__PROVIDED MATERIAL__
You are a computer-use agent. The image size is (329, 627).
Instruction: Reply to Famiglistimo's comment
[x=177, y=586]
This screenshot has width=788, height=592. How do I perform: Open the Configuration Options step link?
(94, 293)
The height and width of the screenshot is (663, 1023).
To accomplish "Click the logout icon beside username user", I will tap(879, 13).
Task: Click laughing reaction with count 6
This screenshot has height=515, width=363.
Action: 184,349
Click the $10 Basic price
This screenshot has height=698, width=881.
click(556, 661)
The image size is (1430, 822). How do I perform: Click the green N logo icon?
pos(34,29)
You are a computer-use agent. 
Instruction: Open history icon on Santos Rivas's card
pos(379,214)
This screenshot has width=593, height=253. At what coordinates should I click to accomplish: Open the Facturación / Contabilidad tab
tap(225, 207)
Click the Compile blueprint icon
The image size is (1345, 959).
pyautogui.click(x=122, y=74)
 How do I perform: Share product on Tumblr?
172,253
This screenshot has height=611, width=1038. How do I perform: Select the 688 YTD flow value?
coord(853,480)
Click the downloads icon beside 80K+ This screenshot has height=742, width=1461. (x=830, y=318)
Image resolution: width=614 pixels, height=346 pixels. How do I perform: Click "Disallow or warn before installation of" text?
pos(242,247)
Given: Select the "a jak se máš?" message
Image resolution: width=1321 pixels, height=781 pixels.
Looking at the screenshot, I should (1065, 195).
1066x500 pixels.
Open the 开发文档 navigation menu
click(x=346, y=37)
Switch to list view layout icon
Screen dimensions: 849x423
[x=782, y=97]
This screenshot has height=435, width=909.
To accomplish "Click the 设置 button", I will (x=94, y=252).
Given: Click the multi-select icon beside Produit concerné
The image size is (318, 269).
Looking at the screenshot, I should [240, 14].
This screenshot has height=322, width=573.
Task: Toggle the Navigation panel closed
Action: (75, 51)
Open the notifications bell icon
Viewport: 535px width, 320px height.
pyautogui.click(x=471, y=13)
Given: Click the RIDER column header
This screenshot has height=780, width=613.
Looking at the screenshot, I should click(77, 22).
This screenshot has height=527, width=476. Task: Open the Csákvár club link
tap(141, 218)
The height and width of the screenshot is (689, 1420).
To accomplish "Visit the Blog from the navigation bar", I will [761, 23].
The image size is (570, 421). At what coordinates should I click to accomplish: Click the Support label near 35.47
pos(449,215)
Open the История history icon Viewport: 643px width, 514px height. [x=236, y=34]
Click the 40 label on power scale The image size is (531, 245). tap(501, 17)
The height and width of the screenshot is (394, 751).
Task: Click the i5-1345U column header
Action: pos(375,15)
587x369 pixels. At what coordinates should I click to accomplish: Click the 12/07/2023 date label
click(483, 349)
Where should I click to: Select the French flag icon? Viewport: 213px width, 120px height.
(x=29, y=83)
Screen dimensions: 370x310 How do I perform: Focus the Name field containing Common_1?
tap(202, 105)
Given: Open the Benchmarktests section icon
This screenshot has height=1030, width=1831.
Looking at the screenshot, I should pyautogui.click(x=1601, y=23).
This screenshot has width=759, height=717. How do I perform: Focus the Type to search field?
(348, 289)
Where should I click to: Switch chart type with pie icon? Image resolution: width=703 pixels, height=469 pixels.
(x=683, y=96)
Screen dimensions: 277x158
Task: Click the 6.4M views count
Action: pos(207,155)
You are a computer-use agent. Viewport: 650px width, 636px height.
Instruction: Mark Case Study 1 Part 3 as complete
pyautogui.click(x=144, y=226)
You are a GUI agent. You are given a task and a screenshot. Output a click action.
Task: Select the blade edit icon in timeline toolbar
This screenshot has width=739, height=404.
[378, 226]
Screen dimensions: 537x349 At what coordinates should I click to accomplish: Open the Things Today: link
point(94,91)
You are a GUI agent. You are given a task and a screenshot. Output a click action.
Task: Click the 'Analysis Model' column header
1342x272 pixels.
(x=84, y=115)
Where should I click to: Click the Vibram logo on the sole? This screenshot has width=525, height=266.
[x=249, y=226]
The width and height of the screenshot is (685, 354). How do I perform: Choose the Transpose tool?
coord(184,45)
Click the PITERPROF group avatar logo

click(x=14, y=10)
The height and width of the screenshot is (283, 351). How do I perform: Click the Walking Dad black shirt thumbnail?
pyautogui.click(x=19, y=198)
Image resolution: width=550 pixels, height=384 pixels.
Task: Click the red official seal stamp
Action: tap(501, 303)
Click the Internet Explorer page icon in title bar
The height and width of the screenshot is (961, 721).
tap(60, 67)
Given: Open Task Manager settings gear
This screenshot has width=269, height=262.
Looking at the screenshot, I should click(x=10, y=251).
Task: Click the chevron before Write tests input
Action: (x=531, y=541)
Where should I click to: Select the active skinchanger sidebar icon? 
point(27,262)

__EXERCISE GOAL__
Swap "Viewport" for "Display" in everything from the line in the data that contains "The height and width of the screenshot is (689, 1420)." down to the line that contains "click(x=14, y=10)", and give back only those lines with nothing else altered.

__SOLUTION TO THIS PROBLEM__
The height and width of the screenshot is (689, 1420).
To accomplish "Visit the Blog from the navigation bar", I will [761, 23].
The image size is (570, 421). At what coordinates should I click to accomplish: Click the Support label near 35.47
pos(449,215)
Open the История history icon Display: 643px width, 514px height. [x=236, y=34]
Click the 40 label on power scale The image size is (531, 245). tap(501, 17)
The height and width of the screenshot is (394, 751).
Task: Click the i5-1345U column header
Action: pos(375,15)
587x369 pixels. At what coordinates should I click to accomplish: Click the 12/07/2023 date label
click(483, 349)
Where should I click to: Select the French flag icon? Display: 213px width, 120px height.
(x=29, y=83)
Screen dimensions: 370x310 How do I perform: Focus the Name field containing Common_1?
tap(202, 105)
Given: Open the Benchmarktests section icon
This screenshot has height=1030, width=1831.
Looking at the screenshot, I should pyautogui.click(x=1601, y=23).
This screenshot has width=759, height=717. How do I perform: Focus the Type to search field?
(348, 289)
Where should I click to: Switch chart type with pie icon? Image resolution: width=703 pixels, height=469 pixels.
(x=683, y=96)
Screen dimensions: 277x158
Task: Click the 6.4M views count
Action: pos(207,155)
You are a computer-use agent. Display: 650px width, 636px height.
Instruction: Mark Case Study 1 Part 3 as complete
pyautogui.click(x=144, y=226)
You are a GUI agent. You are given a task and a screenshot. Output a click action.
Task: Select the blade edit icon in timeline toolbar
This screenshot has width=739, height=404.
[378, 226]
Screen dimensions: 537x349 At what coordinates should I click to accomplish: Open the Things Today: link
point(94,91)
You are a GUI agent. You are given a task and a screenshot. Output a click action.
Task: Click the 'Analysis Model' column header
1342x272 pixels.
(x=84, y=115)
Where should I click to: Click the Vibram logo on the sole? This screenshot has width=525, height=266.
[x=249, y=226]
The width and height of the screenshot is (685, 354). How do I perform: Choose the Transpose tool?
coord(184,45)
Click the PITERPROF group avatar logo

click(x=14, y=10)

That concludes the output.